Andrew Cummings is the Interim CEO of SCOA. He is also a freelance trainer, writer and consultant, who has worked in the community sector for over 30 years. His areas of specialism include working with refugee and migrant communities, and working with young people. Andrew was SCOA’s first Executive Officer in 2009, and was also Interim CEO in 2015–16. His other previous roles include being Secretary-General of the European Confederation of Youth Clubs; Executive Director of the Australian Youth Affairs Coalition; Executive Officer of the Multicultural Youth Affairs Network of NSW; and Acting National Coordinator of the Multicultural Youth Advocacy Network. Andrew has written extensively on youth and settlement issues, with over 40 published works. These include text books, training manuals and resource kits published by a wide range of organisations in Australia, UK, Denmark, Belgium and Canada. Andrew has also developed numerous training programs on youth issues and settlement, delivering these to over 4,000 people.


In 2018, discussions concerning the settlement of migrants and refugees in regional and rural locations is increasingly relevant to discussions of Australia’s migration program as well as broader considerations of regional infrastructure and development.

To be sustainable, regional settlement requires that migrants are adequately supported in their new homes, and that the receiving community is in the best possible position to meet the needs of vulnerable people arriving in their location.

With this in mind, settlement must be viewed through a place-based lens that empowers local communities to provide services and support wherever needed. To inform this approach, the Settlement Council has developed a set of National Settlement Services Outcomes Standards which provide key indicators for successful settlement services across nine priority areas.

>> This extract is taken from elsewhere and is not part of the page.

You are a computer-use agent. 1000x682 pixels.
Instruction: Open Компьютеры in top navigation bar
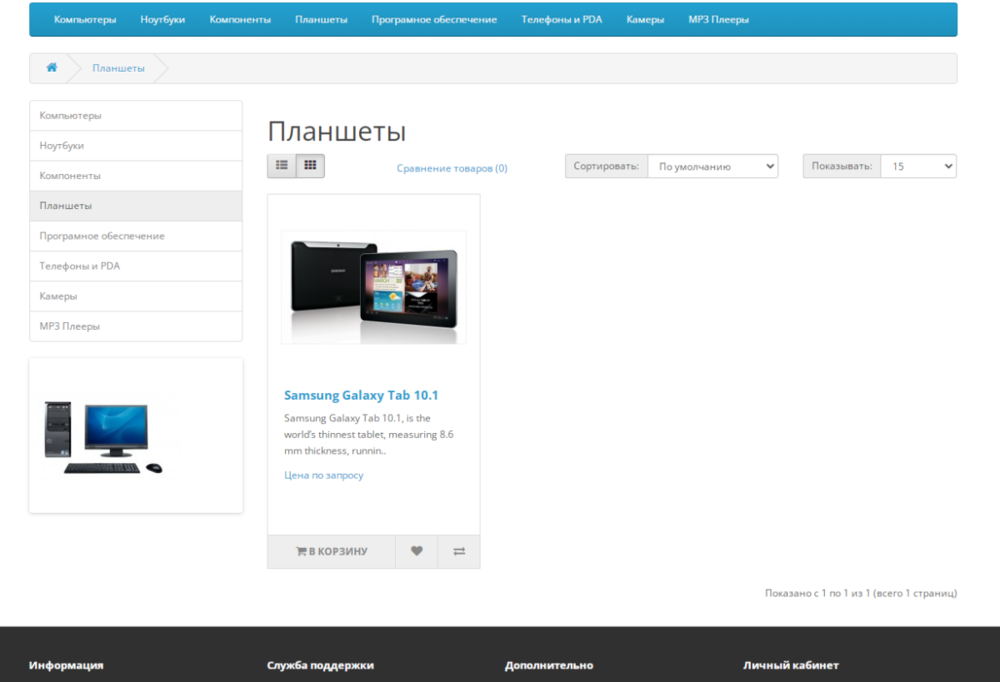(x=85, y=20)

Health and Wellbeing of new arrivals is one of these nine priority areas, and requires that clients are engaged through effective and responsive primary prevention and early intervention initiatives that encourage health and wellbeing.

Access to appropriate, affordable and quality health services is crucial for new arrivals. These range from specific services dealing with torture, trauma and other conditions associated with the circumstances leading up to a migrant or refugee’s arrival in Australia, through to general medical assistance and intervention.

New arrivals must be supported to navigate the Australian health systems and understand their rights. Equally important, is the provision of information about maintaining health and wellbeing—both physical and mental, as migrants settle into life in Australia.

This presentation will analyse the key requirements for successful health care services in regional and rural locations that meet the National Settlement Services Outcomes Standards.

It is proposed that this could take the form of a general paper presentation, or alternatively, as a series of presentations as part of a concurrent session. If this were the preferred option, we would undertake to secure the involvement of potential presenters from the following possible sources:

  • Refugee Health Networks
  • Regional Australia Institute
  • Migrant Resource Centres and/or Settlement Service Providers engaged in regional/rural settlement
  • health care consumers with lived experience.